* **REQUIRED WORK**
A. List every person named in the passage about the book's reception.
B. Write a continuation of the passage about the book's reception, starting after its final sentence.

* **STUDY TEXT**

== == ==

The book was praised by Thomas Carlyle as the voice of a new revolution in education and economics, and the philosopher Sir William Hamilton spoke of it rallying mankind to great reforms. Charles Sumner had copies made and circulated them in the United States, subsequently persuading Dove to write an article opposing slavery titled The Elder and Younger Brother which appeared in the Boston Commonwealth on 21 September 1853. Despite such praise the book was not a popular success, however some scholarly interest continued. In 1884 Henry George praised the book at a public meeting in Glasgow, and Dove is now seen as a forerunner of the idea known as Georgism.

== == ==

* **DATASET EXTRACT**
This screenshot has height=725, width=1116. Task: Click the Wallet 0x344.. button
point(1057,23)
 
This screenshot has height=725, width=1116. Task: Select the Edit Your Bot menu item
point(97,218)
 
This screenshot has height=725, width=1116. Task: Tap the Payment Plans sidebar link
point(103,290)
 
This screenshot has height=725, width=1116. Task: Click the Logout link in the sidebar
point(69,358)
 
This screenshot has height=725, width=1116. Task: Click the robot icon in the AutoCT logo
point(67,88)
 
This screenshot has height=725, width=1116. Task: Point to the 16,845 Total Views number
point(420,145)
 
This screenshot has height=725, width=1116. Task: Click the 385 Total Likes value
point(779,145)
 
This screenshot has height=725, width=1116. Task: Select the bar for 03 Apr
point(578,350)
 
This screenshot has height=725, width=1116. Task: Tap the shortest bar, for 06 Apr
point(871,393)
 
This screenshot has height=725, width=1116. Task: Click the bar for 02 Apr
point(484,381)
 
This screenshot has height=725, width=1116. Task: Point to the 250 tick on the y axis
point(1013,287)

== == ==

* **ANSWERS FOR THIS EXERCISE**
A. Thomas Carlyle, Sir William Hamilton, Charles Sumner, Dove, Henry George

B.
===Intelligent design===
The index and heading to page 476 uses the words Intelligence – intelligent design, and this is now seen as one of the first uses of the term intelligent design which has lately been revived by an anti-evolution movement. However Dove does not discuss biological evolution, though Vestiges of the Natural History of Creation had brought ideas of transmutation of species to public attention in 1844, and uses the term evolution to refer to the development of "a genuine natural theology". He reasons that intuitive perception of a "primordial force" in the works of nature, if only matter is thought to be objective, leads to pantheism, "the theological credence of a large portion of the scientific men on the continent". This appears to refer to the ideas of natural laws put forward by writers such as Auguste Comte which had influenced the inception of Darwin's theory, a theory which would not be made public until 1858. Dove contends that to achieve a "scientific exit" from pantheism the "primordial force" must be perceived as an intelligent agent, then notes that the adaption of matter for the achievement of ends has been called design, a reference to the natural theology of the day.

==Further work==
Dove moved from Germany back to Edinburgh, where he gave lectures at the Philosophical Institution, the subject in 1853 being Heroes of the Commonwealth. In succeeding years he lectured on The Wild Sports of Scotland and The Crusades. In April 1853 he became captain of the Midlothian Rifle Club, and in 1854 as well as editing the Witness during the illness of a friend, he published the second volume of his treatise, Elements of Political Science. This was followed by Romanism, Rationalism and Protestant in defence of Protestantism. He then wrote the concluding third volume of his treatise which remained unpublished and has been lost.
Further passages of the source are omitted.